Ethical guidelines for geoprivacy: a framework for researchers and ethics committees
Background The increasing use of geographic data about individuals in health and social research raises ethical challenges that extend beyond existing legal frameworks. While regulations such as data protection laws define boundaries, they rarely provide researchers with sufficient practical guidance for addressing geoprivacy risks. Methods We developed a structured, reflexive ethical framework tailored for research involving human-centered geographic data. The framework was designed using a lifecycle approach and informed by both a review of existing literature and the expertise of the multidisciplinary author team. It organizes ethical considerations into five research phases: data collection, storage, sharing, analysis, and results dissemination. To enhance usability, we translated these considerations into 60 guiding questions, each assigned an importance level (high, moderate, or low).
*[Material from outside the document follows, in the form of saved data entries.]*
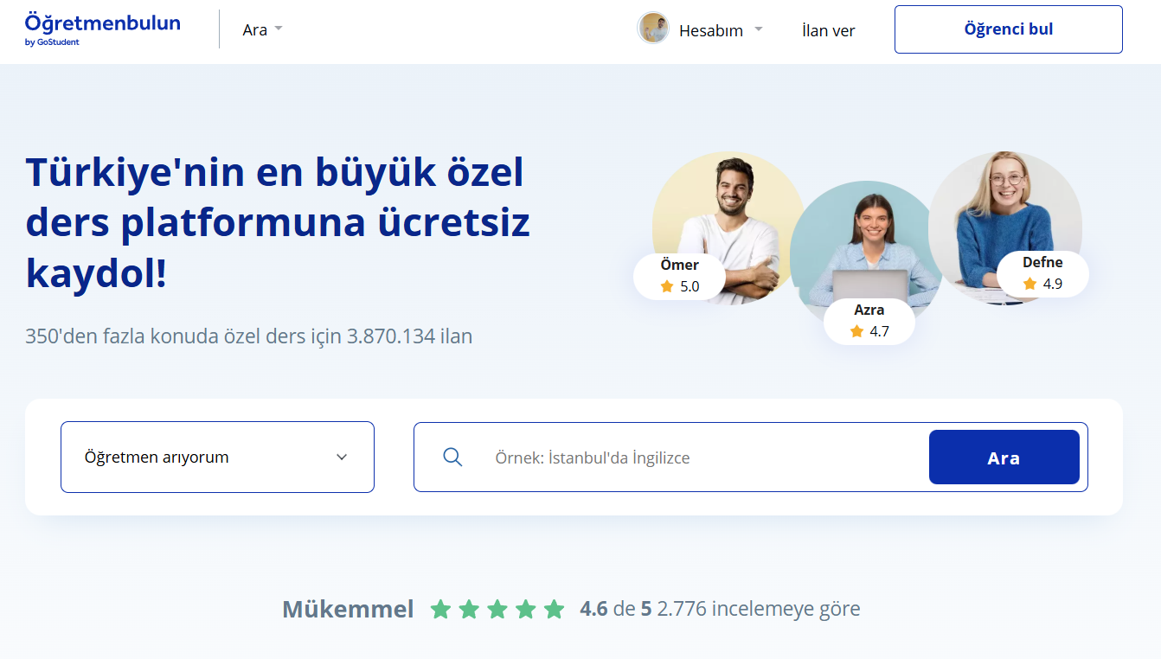Viewport: 1161px width, 659px height.
Task: Select Azra's teacher photo
Action: pyautogui.click(x=865, y=242)
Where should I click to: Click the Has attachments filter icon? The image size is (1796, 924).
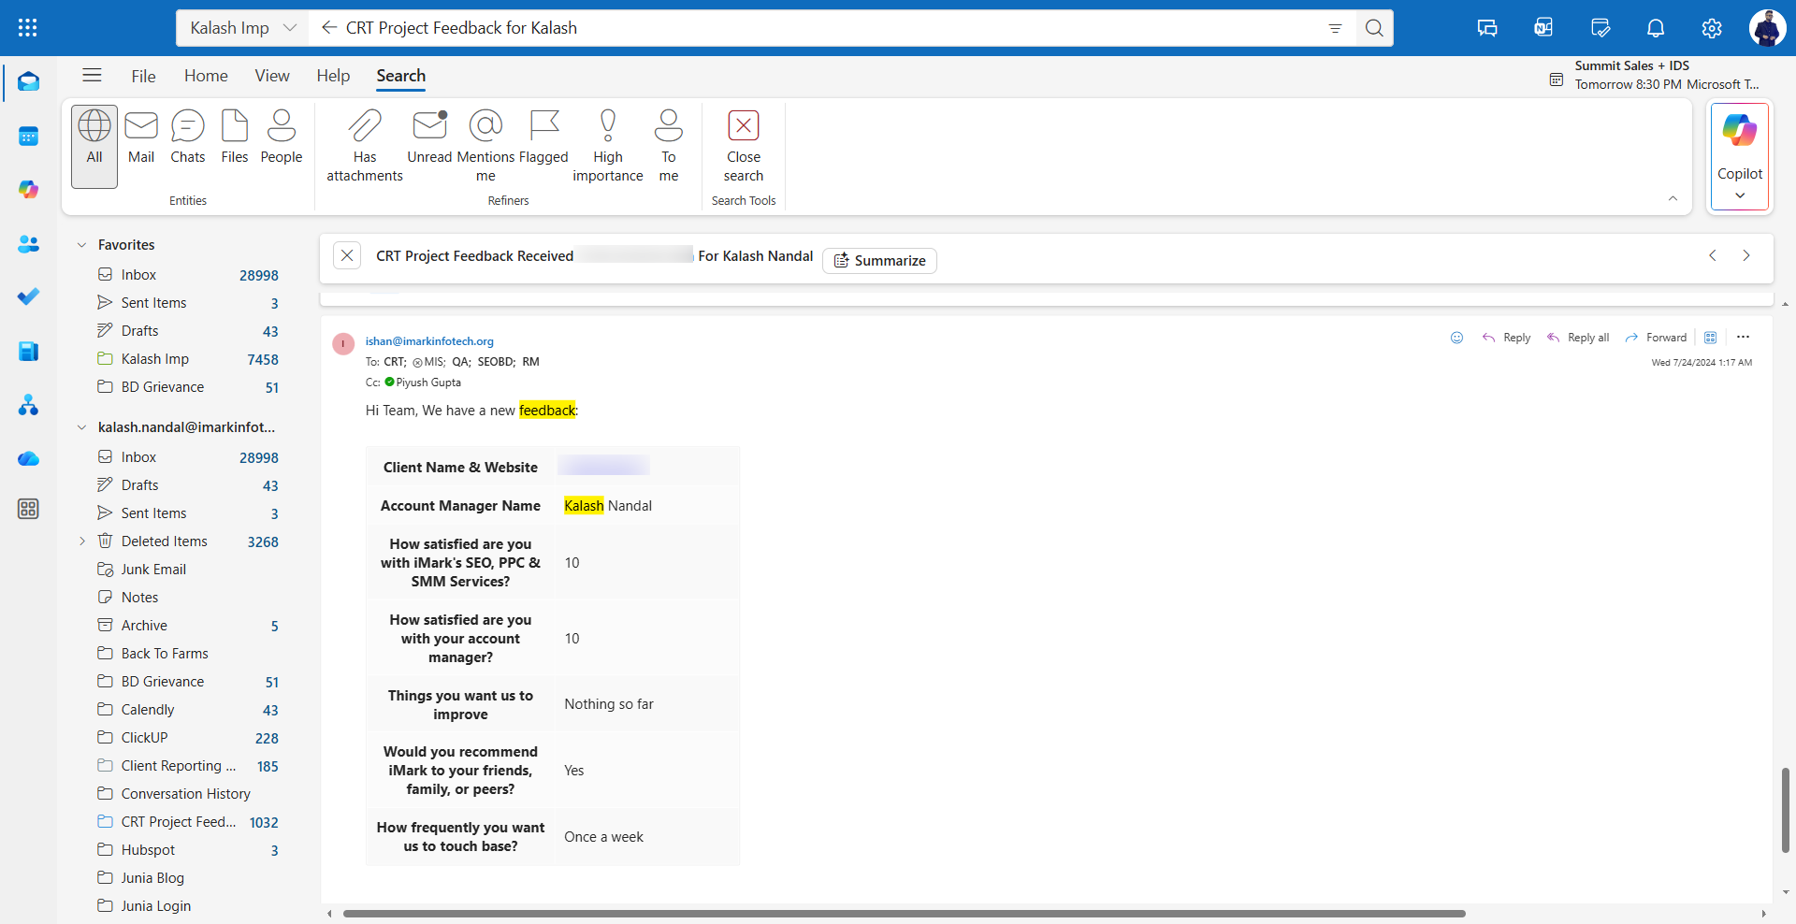pos(364,126)
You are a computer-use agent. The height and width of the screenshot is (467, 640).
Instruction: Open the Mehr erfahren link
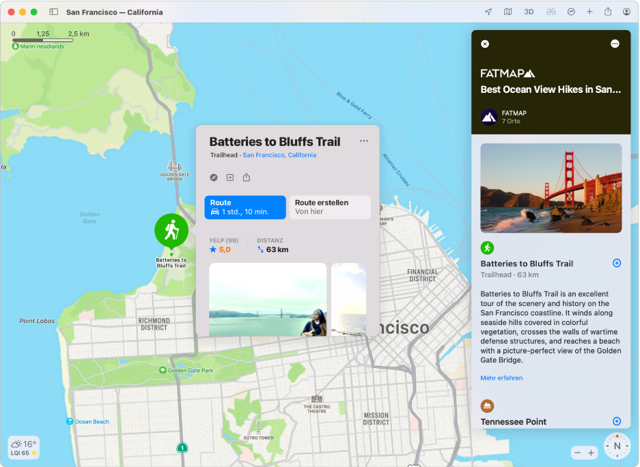point(501,378)
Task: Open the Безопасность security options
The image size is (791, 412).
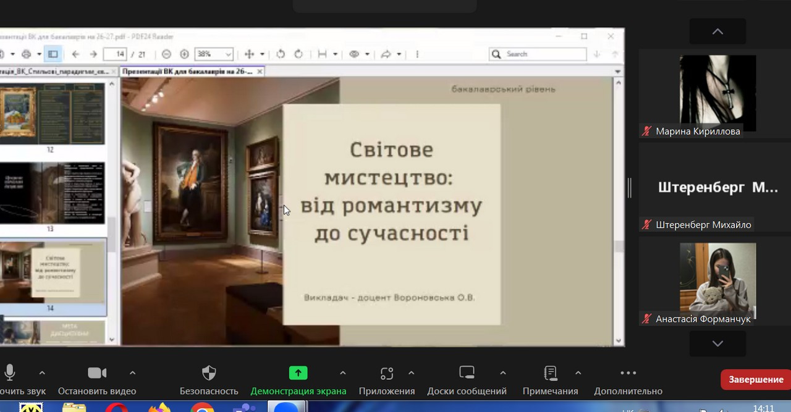Action: 209,373
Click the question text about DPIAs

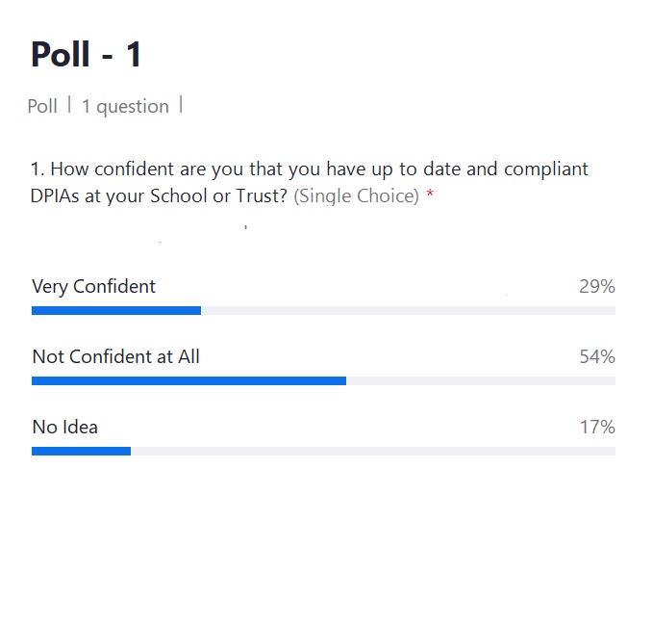[x=309, y=182]
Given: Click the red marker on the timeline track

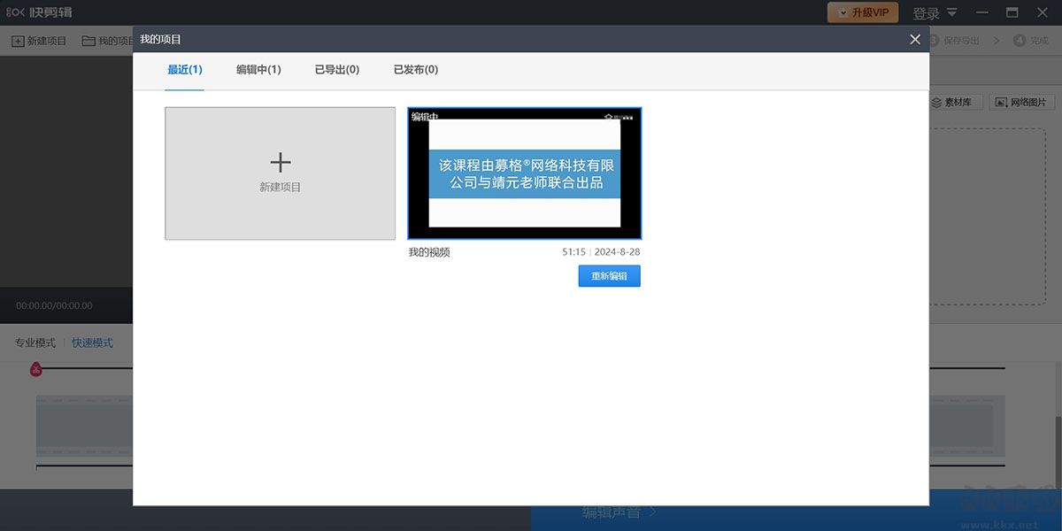Looking at the screenshot, I should [35, 370].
An ethical review applicability matrix was also introduced to help determine the level of ethical scrutiny required, based on study characteristics such as data type, granularity, linkage potential, and participant vulnerability. Results The framework offers a practical and scalable tool for embedding ethical reflection into research processes. It supports proportionate ethical review by aligning the sensitivity of specific research practices with the corresponding importance of guiding questions. To demonstrate its adaptability, we provide two case studies in the supplementary materials that apply the framework to different research scenarios with varying levels of geoprivacy sensitivity. Conclusions By encouraging early and context-aware engagement with ethical risks, this framework safeguards participant dignity, fosters transparency, and advances ethically responsible research involving geographic data. It equips both researchers and ethics committees with a systematic approach for addressing geoprivacy challenges across diverse health and social science contexts.